Carbon is invisible, so businesses don’t take it into account. I’ve advocated a bold policy change that could release innovation and shift the source of that revenue. The single best thing we can do in every country is to reduce taxes on businesses and employees and replace every dollar of that revenue with pollution taxes. If we put a price on carbon, it would unleash the innovation for solar, wind energy, teleconferencing, etc. All of our choices would be clarified if we could put a price on carbon.
Q). From a business process perspective, how does a company like Cisco address climate change?
Bostrom: First off, you have to have senior leadership. We have an “eco” board, and they have laid out a vision of where Cisco wants to go but also a strategy: What are we doing to be a more efficient company, and how are we helping empoyees collaborate, reduce travel and make energy saving devices? And how do we build the network architecture to help people embrace this technology for an environment impact?
Q). Given that China and India are growing so rapidly, what can we do to fight global warming in the developing countries?
Gore: I am optimistic, and that is because we are moving toward a tipping point of our response to this crisis. I’m a recovering politician, on about step nine. We are reaching that tipping point, and businesses are getting there. Pollution is waste, so if you eliminate it you save. We really have no choice. We have to find a way to move together.
One thing that is needed more than anything else is for the United States to provide leadership. So long as the United States drags its feet, it lets China and India and every other nation off the hook. All the presidential candidates have positions that are very different from the current administration. But the path to change runs through the United States.
Chambers: The tipping point is the Internet, video conferencing and collaboration with people that aren’t in the same room. If each of these leaders can collaborate, we can bring this issue to the forefront.
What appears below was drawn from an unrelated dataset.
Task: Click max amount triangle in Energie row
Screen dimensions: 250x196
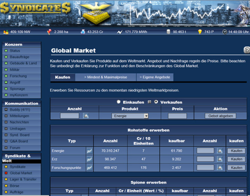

Q). What are the main lessons to take from this discussion, both as businesses and individuals?
Gore: I think we have to learn from this challenge. As John Chambers said, we are at a transition. The economy of the world is actually recarbonizing — the use of coal is increasing. In addition to understanding it, we have to feel it. We are naturally equipped to respond with urgency. The key challenge is communicating and collaborating. We have to put a price on carbon and measure the value and see what is needed.
Our children will ask one of two questions. Looking at all the ice gone and the horrific consequences, they could ask: ‘What were you thinking?’ Or they could ask: ‘How did your generation rise to meet this challenge?’